The current situation described by Brian Chesky is one in which Airbnb will thrive.
Airbnb co-founder and CEO, Brian Chesky, made headlines this week when he stated that “travel will never, ever go back to the way it was pre-COVID,” adding that he foresaw a future in which people would travel predominantly within their own countries, typically making longer stays.
In publications which permit comments, Chesky’s words drew a harsh reaction: “load of nonsense,” “utter bilge,” and “just shows you don’t need brains to be a CEO” were among the retorts from British readers.
The gist of Chesky’s argument was based on his own company’s latest US data which indicated that the number of hosts had actually increased through May 2020, and the number of bookings for May 2020 was on a par with the level recorded a year earlier, despite significant reductions in advertising. From this, Chesky concluded that the appetite for travel remains, but people will no longer be willing to cross borders by air, preferring to travel to secondary destinations within their own countries.
The problem with the argument is that trends which emerge during a pandemic are likely to have arisen due to necessity rather than an inherent shift in behavioral patterns. Restrictions imposed upon border crossings, allied to the perceived dangers posed by visits to big cities, will inevitably drive tourists to seek alternatives. In May, the attractions of an overseas city break would have been dramatically curtailed – theatre, dining, sport, nightlife all a shadow of their former selves. Hiking in the mountains, or renting a cottage in the countryside suddenly seem a much better option. Sustaining this trend when the world returns to normal will be difficult – unless the world does not return to normal.
The idea that people will give up the kind of travel they previously enjoyed seems absurd. The first COVID lockdowns were initiated by public behavior – people were unwilling to dine out, or gather in public, while feeling uneasy about public transport and welcoming the change to work from home. Businesses reported sharp declines in trade before the government-mandated lockdowns which gave official sanction to this withdrawal from normal activity. But this took place when less was known about the virus and the potential danger it posed. The best response to a novel pathogen is an overreaction – just as one runs away from a tiger rather than waiting to see exactly how many of your limbs it is planning to eat. With better information and treatments, the level of fear will drop over time as people re-evaluate the risk to themselves and others.
This change in attitudes is apparent now as some countries begin to emerge from the (initial) worst of the crisis. In the UK, the beaches were recently packed to a level which drew intervention from the authorities in an attempt to reduce the number of visitors. These people usually pack the beaches of Spain, Greece, or Turkey, and appear fully ready to get back to normal. The crowds clearly had no fear of COVID, and the fact that they were driving to a local destination was undoubtedly due to the fact that travel agreements were not yet in place which would allow them to visit their usual European destinations. July will see the necessary arrangements in place which will see border crossings made within Europe with few restrictions.

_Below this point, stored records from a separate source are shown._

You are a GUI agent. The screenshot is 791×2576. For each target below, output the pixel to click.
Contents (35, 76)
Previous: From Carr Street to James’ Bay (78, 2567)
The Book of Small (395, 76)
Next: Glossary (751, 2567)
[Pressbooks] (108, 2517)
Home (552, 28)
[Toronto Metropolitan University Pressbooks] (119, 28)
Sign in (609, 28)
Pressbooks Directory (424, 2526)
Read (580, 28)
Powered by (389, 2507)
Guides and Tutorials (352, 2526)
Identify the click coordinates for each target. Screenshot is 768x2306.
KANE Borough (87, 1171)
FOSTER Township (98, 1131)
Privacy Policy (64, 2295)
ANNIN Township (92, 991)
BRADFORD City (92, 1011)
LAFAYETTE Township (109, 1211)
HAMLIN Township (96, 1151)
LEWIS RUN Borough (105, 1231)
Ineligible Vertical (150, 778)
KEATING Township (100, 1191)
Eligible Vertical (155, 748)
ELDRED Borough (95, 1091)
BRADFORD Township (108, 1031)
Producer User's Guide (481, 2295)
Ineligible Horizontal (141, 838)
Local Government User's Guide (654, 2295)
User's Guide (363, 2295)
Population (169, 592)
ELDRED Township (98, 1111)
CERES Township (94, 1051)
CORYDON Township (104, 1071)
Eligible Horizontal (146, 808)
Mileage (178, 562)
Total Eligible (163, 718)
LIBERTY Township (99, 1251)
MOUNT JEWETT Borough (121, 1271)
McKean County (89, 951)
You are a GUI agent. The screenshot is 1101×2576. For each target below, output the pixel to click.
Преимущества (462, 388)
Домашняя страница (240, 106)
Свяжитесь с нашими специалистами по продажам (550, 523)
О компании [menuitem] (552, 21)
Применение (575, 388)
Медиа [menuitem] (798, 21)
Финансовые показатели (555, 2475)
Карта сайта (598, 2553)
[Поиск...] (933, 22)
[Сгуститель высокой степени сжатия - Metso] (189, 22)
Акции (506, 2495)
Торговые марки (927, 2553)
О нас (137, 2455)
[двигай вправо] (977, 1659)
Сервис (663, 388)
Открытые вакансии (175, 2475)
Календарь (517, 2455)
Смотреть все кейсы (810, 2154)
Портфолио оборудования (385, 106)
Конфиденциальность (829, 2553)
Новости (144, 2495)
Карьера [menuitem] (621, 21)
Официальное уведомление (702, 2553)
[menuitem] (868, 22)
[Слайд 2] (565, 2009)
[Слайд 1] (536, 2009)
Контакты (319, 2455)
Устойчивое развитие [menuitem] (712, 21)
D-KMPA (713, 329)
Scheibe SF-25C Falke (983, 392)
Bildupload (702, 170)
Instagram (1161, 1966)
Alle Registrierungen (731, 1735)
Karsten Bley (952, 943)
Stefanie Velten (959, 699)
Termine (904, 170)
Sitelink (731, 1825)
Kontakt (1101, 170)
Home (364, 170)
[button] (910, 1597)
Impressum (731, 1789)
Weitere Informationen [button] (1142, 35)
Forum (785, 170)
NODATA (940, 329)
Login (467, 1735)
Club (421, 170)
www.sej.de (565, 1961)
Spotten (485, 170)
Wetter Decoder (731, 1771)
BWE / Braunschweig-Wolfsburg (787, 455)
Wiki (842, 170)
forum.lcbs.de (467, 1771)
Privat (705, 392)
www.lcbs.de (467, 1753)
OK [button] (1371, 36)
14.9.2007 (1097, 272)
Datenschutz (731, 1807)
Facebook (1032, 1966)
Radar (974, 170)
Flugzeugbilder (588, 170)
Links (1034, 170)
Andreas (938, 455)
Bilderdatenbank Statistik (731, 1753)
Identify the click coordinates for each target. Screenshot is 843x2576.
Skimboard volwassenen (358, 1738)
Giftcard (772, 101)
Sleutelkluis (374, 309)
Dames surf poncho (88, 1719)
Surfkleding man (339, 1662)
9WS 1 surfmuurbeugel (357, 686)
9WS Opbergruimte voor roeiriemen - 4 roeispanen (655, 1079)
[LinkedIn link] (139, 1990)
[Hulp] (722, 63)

While Europe relaxes with daily death rates still in double figures, and new clusters of infection springing up daily, parts of Asia face a different challenge. Vietnam, Taiwan, Thailand, and Japan are among countries which can argue they have the virus under control. This is like climbing a tree to escape the tiger – only to find that you now live in a tree with a tiger circling menacingly below. Opening up internationally thus presents a different set of difficulties. However, while Asia is perhaps naturally more cautious than the West, there is no indication that people will not wish to rekindle international travel when borders do begin to reopen.
The travel patterns of the past were the result of people’s wants and needs. If travel is never going back to what it was pre-COVID, those wants and needs will have to change. Right now, those wants and needs are suppressed – not changed – and what we can learn from Airbnb’s CEO is how to change them.
The current situation described by Brian Chesky is one in which Airbnb will thrive. Hotels haven’t got secondary destinations cornered yet. Hotels aren’t ideal for longer stays. Hotels have big cities covered. Hotels surround major airline hubs. If Chesky can persuade you that he’s right about the future, you can rest assured that he will be perfectly placed to take advantage.
It works something like this: I know the world pretty well so if you mention almost any country, I can tell you a lot about its tourism potential, its attractions, its transport, and so on. But last week I watched a travel vlogger on YouTube visiting Saudi Arabia, and it looked incredible. No sand, no camels, just amazing green mountain scenery and ancient villages. Saudi Arabia has only just started issuing tourist visas, and this is why this particular country has been a bit of a blind spot for me. No chance to visit so I didn’t really care what was there. But now I am better informed, and I am a potential future visitor.
This applies to the travel industry as a whole. People do what they know, and do what they are told. It is an accepted fact in the UK that beach holidays are provided by Spain, so large numbers of people go to Spain for the beach. Later, the travel media persuade them that Croatia and Tunisia also exist. The seeds of possibility are planted, and a new hospitality market begins to grow. Brian Chesky is wisely making use of this principle by trying to persuade the world that in the future they won’t be able to travel the way they have always wanted to. Instead, they will travel the way he wants them to. Believe his story and it might become the truth.